#### Required work
When you copy the material below, keep every line exact and drop the pictures.

#### Given records

'''

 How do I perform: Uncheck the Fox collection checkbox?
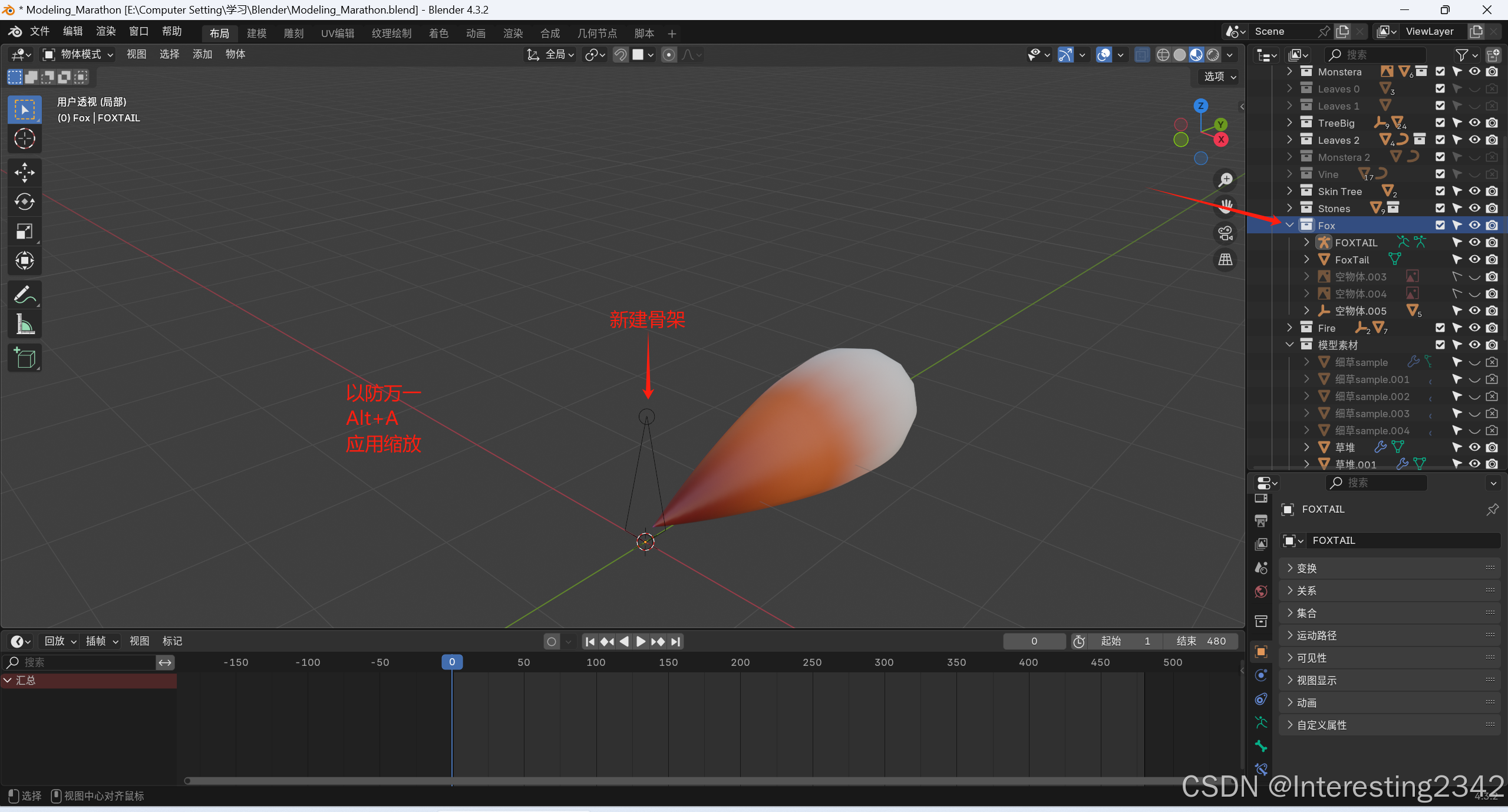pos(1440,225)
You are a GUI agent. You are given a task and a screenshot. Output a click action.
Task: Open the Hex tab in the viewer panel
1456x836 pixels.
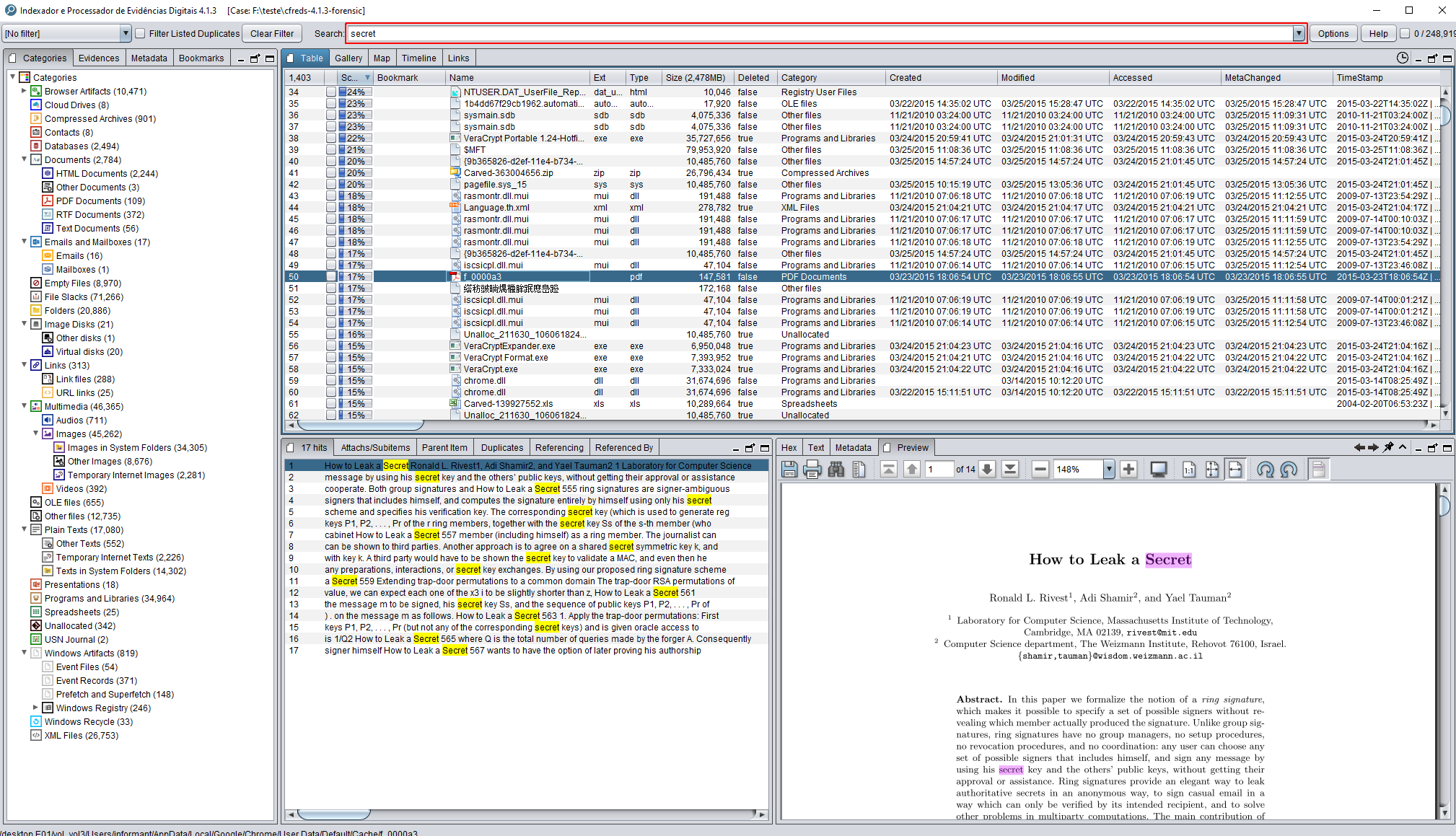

'''

#### Result for this exercise
 How do I perform: Uncheck the Fox collection checkbox?
pos(1440,225)
You are a GUI agent. You are given a task and a screenshot. Output a click action.
Task: Open the Hex tab in the viewer panel
1456x836 pixels.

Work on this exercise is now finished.